Presentation 2-2, 13:35~14:00.

Speaker
Euijoing Song (Seoul National University)

Title
Outlier-Robust Approach for High-dimensional Linear Structural Equation Models

Abstract
This study focuses on learning sub-Gaussian linear structural equation models (SEMs) in high-dimensional and contaminated sample settings. First, it defines a Cellwise-Contamination Linear SEM (CCLSM) to account for outliers. Subsequently, it develops an algorithm for high-dimensional sub-Gaussian CCLSMs, which is an outlier-robust algorithm for high-dimensional sub-Gaussian linear SEMs. Specifically, the method consists of two steps: (1) elementwise ordering estimation and (2) parent estimation. Both problems are addressed using ℓ1-regularized least trimmed squares (LTS): elementwise ordering is determined via the truncated uncertainty score (which can be estimated by a debiased residual variance), while parent estimation is performed directly with ℓ1-regularized LTS. It is proven that not all outliers are influential for each LTS; only some bad samples are.

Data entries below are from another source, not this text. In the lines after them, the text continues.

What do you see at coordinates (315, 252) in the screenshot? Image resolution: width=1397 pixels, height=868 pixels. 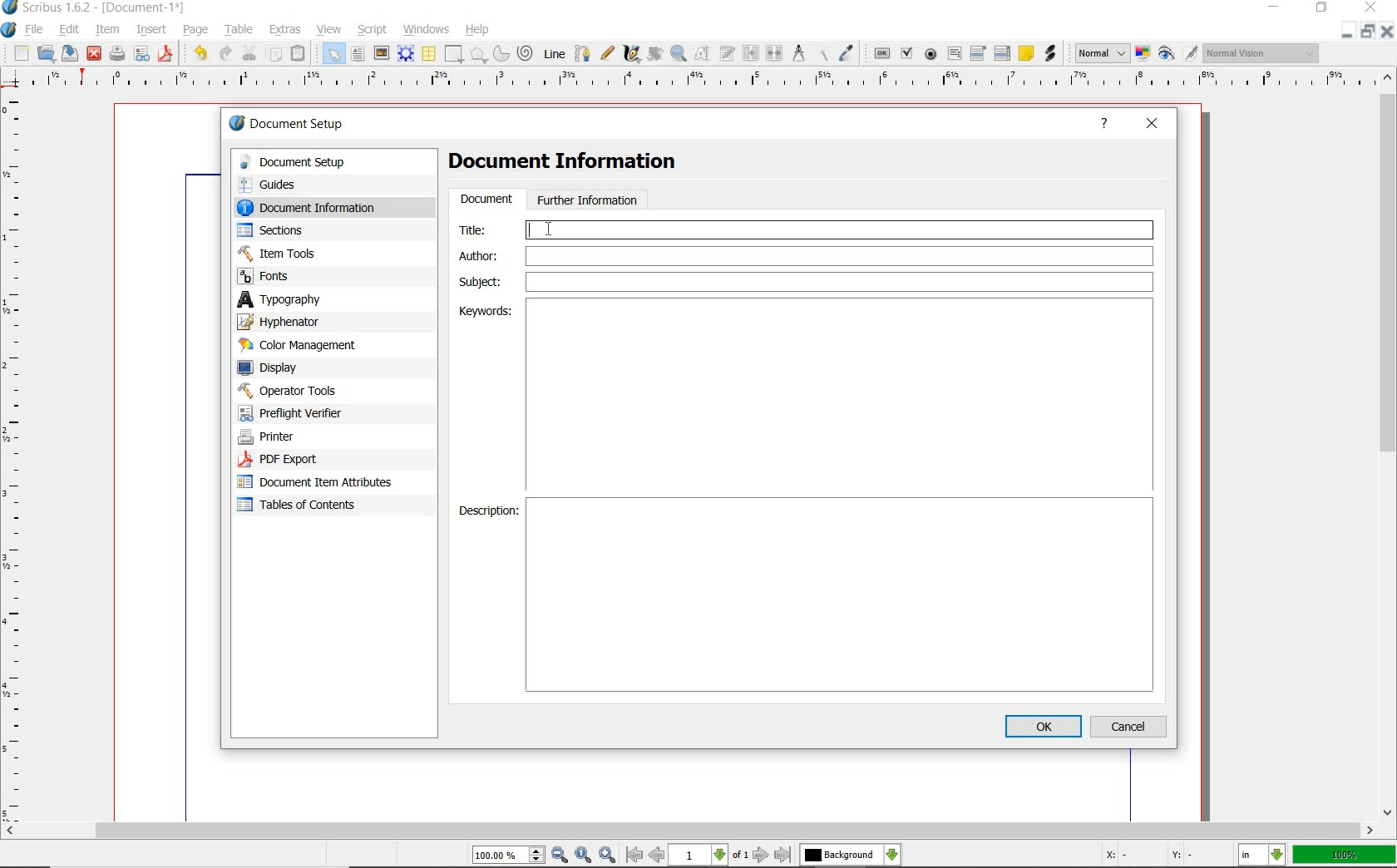 I see `Item Tools` at bounding box center [315, 252].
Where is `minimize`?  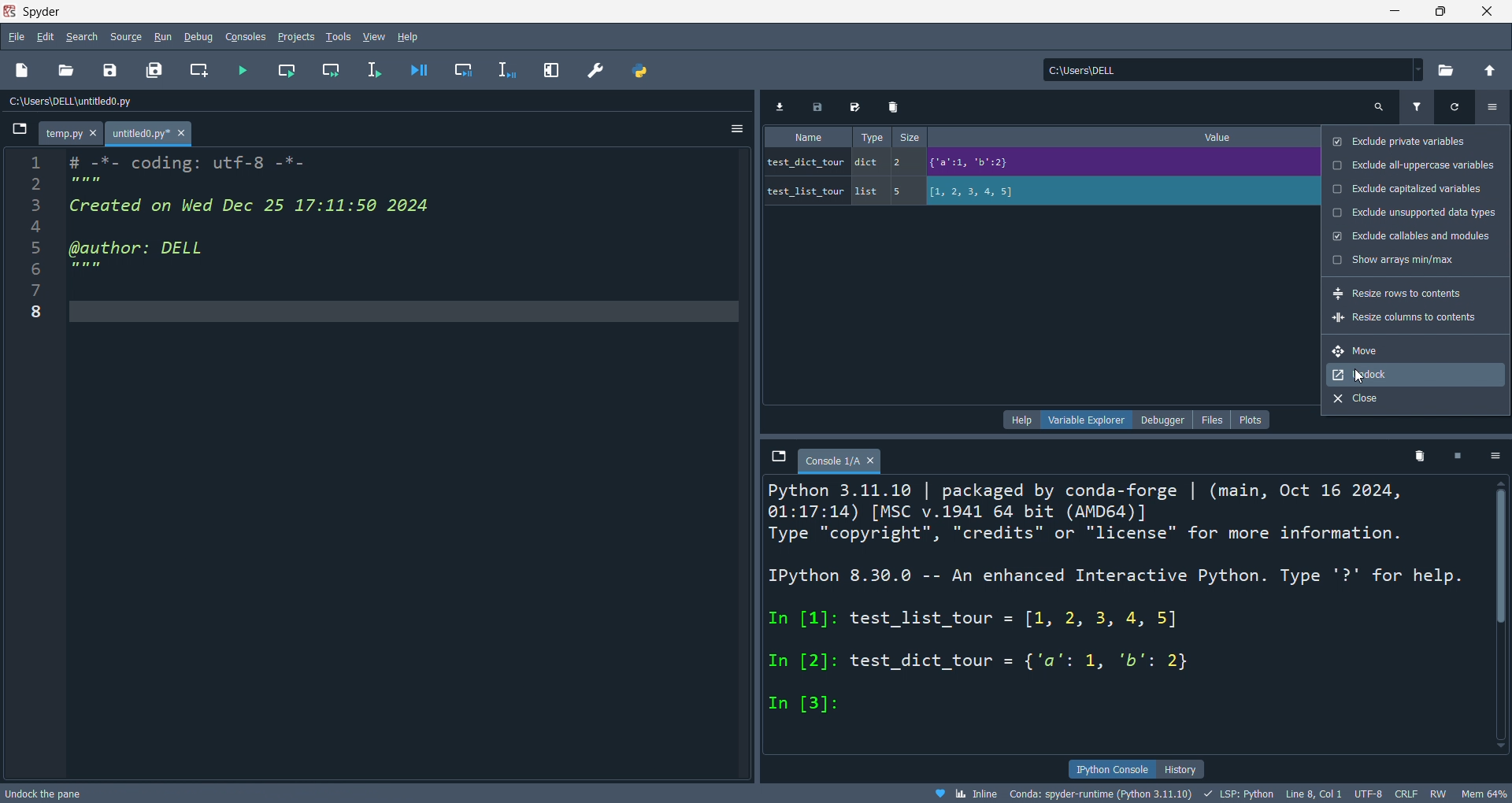
minimize is located at coordinates (1390, 11).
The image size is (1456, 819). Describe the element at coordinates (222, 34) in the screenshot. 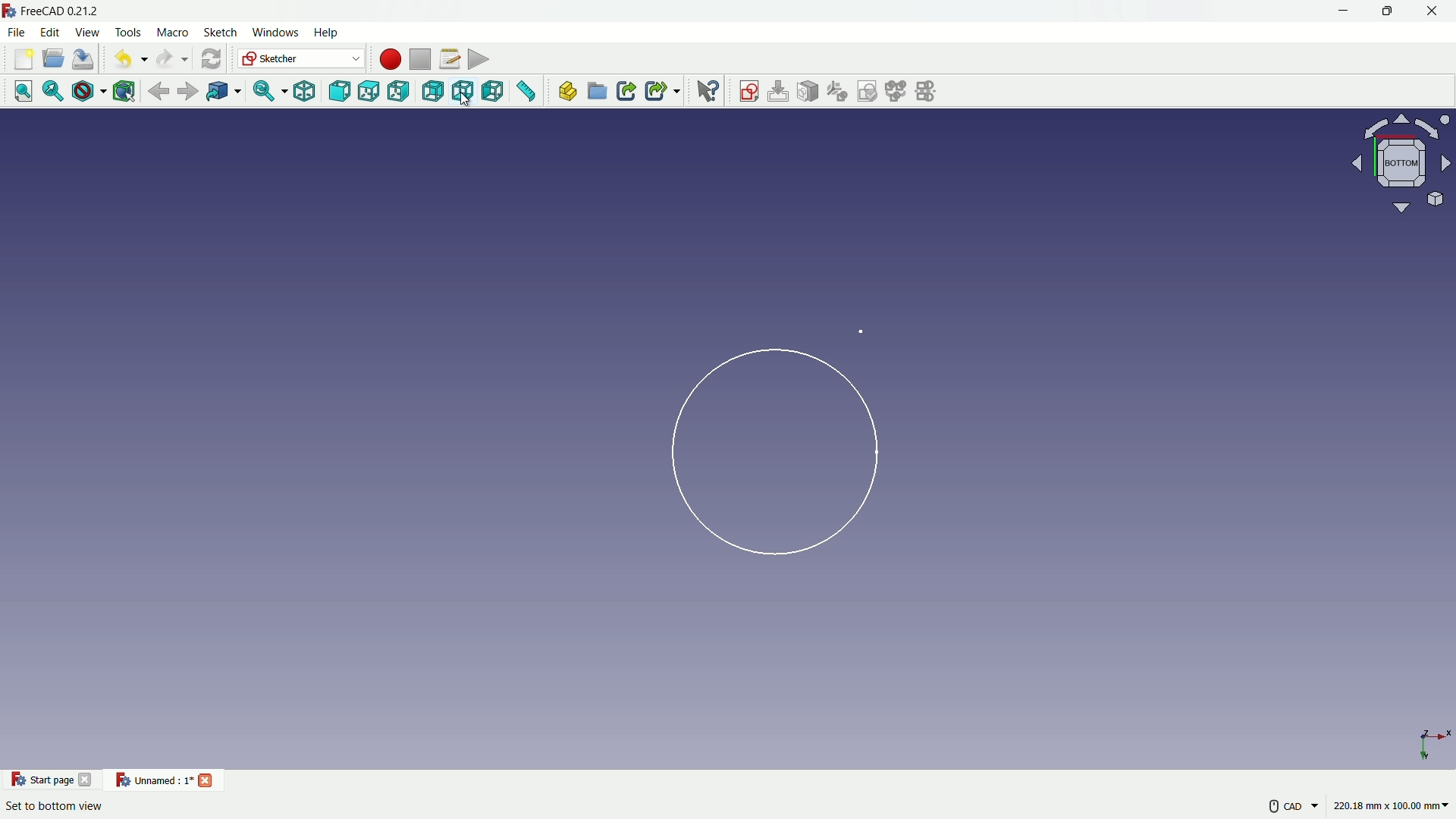

I see `sketch menu` at that location.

Hence, the proposed method can successfully recover the structure even when all observations on some nodes are outliers, as indicated by its breakdown point. Additionally, it is shown that the number of trimmed samples h = Ω((d + |B|) log p) and the number of samples for the truncated uncertainty score h' = Ω(d2 log p) are sufficient for the proposed algorithm to learn a sub-Gaussian CCLSM, where p is the number of nodes, d is the maximum degree of the moralized graph, and |B| is the maximum number of bad samples. It is demonstrated through various simulated data that the proposed algorithm is statistically consistent for learning the model in high-dimensional and contaminated sample settings. Finally, application to gene expression data demonstrates robustness to contamination.